Rencana Ekspor Pasir Laut Rawan Mengulang Mimpi Buruk Nelayan Kepri
Rencana pemerintah membuka lagi keran ekspor pasir laut mengulang mimpi buruk nelayan di Kepulauan Riau. Hingga 20 tahun setelah dihentikan, nelayan masih merasakan dampak kerusakan lingkungan akibat tambang pasir laut.
Oleh
PANDU WIYOGA
·4 menit baca
KOMPAS/PANDU WIYOGA
Sebuah kapal tunda dan kapal tongkang pengangkut pasir dari Pulau Citlim, Kecamatan Moro, Kabupaten Karimun, Kepulauan Riau, disita Gugus Keamanan Laut Komando Armada I untuk selanjutnya dibawa ke Pangkalan TNI AL di Batam, Kepulauan Riau, Kamis (25/7/2019).

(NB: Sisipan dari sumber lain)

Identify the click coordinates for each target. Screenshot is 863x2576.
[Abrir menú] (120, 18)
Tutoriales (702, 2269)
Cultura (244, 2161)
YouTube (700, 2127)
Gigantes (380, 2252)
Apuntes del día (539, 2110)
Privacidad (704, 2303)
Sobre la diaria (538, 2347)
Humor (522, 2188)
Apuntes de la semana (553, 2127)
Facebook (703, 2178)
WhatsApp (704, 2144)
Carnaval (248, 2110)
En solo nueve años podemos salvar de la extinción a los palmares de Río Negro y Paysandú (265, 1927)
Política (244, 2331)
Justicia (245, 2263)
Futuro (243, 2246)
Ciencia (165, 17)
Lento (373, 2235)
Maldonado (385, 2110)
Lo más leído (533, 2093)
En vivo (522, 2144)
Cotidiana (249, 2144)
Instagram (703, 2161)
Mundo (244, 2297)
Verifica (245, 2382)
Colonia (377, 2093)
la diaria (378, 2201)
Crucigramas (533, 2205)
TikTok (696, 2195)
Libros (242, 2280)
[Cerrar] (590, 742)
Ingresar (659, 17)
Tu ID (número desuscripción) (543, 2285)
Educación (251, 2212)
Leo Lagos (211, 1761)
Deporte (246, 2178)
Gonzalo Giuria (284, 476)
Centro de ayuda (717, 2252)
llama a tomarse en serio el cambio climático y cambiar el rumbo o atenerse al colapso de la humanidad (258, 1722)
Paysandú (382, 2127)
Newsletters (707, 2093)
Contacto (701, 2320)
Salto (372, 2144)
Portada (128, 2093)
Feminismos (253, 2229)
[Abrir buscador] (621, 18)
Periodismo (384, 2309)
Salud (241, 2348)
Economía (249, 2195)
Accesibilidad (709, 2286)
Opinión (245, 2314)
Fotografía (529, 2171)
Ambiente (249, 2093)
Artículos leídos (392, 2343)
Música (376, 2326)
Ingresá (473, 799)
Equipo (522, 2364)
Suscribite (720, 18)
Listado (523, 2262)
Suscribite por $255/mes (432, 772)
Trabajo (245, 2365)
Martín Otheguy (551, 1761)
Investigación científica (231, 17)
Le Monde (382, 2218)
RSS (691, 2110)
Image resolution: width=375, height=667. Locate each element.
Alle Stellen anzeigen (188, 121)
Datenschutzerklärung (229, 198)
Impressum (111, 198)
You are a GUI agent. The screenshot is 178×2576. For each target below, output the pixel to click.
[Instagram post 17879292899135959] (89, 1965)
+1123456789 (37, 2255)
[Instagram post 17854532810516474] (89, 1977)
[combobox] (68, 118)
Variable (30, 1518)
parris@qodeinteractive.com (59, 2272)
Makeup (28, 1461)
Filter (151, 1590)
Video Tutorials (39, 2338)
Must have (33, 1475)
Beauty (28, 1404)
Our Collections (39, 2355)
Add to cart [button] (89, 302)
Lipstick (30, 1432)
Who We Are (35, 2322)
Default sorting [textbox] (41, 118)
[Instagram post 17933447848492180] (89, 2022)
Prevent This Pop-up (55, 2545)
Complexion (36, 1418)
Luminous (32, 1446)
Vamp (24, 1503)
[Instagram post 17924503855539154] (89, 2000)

BATAM, KOMPAS — Rencana pemerintah membuka lagi keran ekspor pasir laut rawan mengulang mimpi buruk nelayan Kepulauan Riau. Dampak rusaknya pesisir akibat penambangan pasir laut yang pernah marak puluhan tahun lalu masih terasa hingga kini.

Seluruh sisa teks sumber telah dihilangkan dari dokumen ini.